MaxwellBuchanan, Dec 08 2012
  

       //Maybe just drill a small hole and provide a spike at the bottom of the cylinder//   

       There would be some fearsome stresses involved, both on the spike and on the tree, which might split if it were trying to lean to one side with the rigid spike inside the bored hole.   

       Moreover, a Christmas tree with a hole drilled in the base looks less engineeringy than one with a beautifully lathed base.   

       I do like the screw thread idea. I suspect that growing a tree in such a clamp would entail some fearsome forces, but the thread could be carved after the fact.   

       I honestly doubt that a cut tree stood in water takes up anything much, with or without its outer layers intact.
MaxwellBuchanan, Dec 09 2012
  

       It's not Christmas yet.
pocmloc, Dec 09 2012
  

       Maybe it would be more in the spirit of christmas to soak the base of the trunk in superheated steam for a few hours, softening it to the point where it could be molded into the desired shape.
bungston, Dec 09 2012
  

       //I suspect that growing a tree in such a clamp would entail some fearsome forces// Not really.

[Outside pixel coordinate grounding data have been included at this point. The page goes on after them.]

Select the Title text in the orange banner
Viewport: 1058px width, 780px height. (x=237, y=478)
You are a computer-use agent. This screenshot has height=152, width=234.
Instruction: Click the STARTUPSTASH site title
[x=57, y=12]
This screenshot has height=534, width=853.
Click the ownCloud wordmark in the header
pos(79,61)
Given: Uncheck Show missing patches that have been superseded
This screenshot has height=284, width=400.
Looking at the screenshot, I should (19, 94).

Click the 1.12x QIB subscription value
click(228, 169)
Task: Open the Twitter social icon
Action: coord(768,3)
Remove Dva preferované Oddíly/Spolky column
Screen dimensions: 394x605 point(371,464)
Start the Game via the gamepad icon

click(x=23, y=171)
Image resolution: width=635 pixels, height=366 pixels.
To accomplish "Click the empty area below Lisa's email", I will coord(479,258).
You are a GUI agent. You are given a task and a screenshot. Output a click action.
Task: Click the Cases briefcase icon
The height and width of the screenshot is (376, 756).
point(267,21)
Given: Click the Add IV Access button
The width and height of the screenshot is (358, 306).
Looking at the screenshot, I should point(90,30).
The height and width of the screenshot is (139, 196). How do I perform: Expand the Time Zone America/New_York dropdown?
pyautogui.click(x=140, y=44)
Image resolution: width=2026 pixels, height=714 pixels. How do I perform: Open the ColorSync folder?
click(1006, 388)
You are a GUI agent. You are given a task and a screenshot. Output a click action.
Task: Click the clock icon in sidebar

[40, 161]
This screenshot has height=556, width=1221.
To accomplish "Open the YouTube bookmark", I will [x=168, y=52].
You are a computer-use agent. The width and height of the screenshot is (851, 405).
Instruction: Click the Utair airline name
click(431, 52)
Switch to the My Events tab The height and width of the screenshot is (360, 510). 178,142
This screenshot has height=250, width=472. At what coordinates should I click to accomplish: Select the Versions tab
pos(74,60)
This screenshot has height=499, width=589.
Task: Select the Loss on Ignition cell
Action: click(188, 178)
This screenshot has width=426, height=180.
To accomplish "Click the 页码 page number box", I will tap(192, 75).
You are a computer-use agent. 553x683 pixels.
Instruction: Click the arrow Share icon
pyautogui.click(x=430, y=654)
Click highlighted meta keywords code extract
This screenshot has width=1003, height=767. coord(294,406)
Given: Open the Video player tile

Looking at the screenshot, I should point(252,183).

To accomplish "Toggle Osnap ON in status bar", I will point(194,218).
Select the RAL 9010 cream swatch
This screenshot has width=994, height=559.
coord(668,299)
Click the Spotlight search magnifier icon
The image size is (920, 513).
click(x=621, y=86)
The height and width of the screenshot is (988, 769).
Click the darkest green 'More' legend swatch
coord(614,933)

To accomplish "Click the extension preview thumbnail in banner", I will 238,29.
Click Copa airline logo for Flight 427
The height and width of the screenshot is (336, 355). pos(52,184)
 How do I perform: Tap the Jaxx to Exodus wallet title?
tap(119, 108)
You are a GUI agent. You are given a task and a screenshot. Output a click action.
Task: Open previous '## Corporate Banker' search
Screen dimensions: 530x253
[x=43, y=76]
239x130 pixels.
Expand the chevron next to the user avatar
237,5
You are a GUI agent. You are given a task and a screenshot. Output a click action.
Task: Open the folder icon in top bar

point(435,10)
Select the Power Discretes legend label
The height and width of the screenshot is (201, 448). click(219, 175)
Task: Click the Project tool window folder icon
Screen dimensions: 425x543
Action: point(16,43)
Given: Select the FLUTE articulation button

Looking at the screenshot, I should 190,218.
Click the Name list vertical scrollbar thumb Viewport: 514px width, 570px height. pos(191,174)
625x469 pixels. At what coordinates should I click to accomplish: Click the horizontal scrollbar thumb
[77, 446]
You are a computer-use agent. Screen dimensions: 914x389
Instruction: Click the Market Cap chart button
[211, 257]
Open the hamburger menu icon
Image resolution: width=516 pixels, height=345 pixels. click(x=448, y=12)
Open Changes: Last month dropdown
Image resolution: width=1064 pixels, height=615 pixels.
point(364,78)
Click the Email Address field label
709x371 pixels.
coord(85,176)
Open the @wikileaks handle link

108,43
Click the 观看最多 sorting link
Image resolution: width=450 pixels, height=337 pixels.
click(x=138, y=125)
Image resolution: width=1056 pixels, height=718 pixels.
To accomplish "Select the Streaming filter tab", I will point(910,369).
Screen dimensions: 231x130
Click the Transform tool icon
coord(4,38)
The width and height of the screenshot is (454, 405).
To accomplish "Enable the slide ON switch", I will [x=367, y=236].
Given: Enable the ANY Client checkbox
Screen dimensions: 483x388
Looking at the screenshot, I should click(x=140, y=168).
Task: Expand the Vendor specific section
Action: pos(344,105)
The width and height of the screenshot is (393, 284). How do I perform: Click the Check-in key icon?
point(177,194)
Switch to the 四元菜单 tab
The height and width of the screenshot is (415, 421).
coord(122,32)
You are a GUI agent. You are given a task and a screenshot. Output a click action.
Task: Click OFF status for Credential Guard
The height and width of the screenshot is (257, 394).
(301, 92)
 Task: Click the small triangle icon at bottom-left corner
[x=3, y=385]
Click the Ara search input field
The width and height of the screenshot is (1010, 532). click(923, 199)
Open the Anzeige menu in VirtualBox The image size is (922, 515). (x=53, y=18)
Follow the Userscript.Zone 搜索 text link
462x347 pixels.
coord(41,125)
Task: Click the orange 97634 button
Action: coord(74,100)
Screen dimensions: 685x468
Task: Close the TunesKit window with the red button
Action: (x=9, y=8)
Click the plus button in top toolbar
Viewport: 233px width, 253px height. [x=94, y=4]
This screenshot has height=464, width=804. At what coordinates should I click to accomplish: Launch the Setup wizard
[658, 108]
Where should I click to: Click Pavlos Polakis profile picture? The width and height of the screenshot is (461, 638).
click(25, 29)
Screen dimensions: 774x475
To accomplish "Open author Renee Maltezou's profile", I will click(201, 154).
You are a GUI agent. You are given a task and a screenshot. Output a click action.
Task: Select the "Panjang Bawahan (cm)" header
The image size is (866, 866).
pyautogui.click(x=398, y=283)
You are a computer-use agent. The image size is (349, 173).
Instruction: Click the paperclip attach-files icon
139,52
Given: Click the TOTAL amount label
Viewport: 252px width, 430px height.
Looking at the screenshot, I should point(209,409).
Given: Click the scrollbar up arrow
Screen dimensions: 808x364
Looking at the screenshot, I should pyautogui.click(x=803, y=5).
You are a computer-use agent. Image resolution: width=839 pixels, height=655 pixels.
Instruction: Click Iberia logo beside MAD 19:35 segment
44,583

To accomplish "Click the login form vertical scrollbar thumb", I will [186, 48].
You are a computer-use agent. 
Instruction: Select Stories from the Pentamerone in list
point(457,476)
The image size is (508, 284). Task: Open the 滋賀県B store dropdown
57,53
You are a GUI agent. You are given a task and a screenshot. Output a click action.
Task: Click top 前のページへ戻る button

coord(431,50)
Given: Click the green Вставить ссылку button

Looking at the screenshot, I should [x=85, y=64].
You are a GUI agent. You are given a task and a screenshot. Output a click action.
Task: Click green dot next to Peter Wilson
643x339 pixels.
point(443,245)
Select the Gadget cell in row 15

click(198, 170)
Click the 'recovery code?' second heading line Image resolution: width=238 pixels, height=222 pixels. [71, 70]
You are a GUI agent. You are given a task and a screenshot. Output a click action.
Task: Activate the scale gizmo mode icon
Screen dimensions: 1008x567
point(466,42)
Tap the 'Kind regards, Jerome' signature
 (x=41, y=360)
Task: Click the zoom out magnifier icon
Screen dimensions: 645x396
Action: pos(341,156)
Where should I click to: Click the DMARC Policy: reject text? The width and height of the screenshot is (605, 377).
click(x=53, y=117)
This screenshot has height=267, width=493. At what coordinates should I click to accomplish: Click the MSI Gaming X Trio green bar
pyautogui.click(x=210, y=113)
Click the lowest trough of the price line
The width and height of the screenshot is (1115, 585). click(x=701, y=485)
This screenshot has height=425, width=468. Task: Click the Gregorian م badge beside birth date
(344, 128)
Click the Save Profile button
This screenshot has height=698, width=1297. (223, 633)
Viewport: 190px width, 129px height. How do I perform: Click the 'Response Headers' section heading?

A band of steel a few mm thick can easily restrict and shape the growth of a tree trunk. It's something of a myth that growing trees can exert very large forces.
spidermother, Dec 09 2012
  

       Have you been growing square trees again?
TomP, Dec 09 2012
  

       Was that a lucky guess? I did try to grow a square poplar once. It blew over before it was finished (I learned that you have to guy them), but the bottom section was square.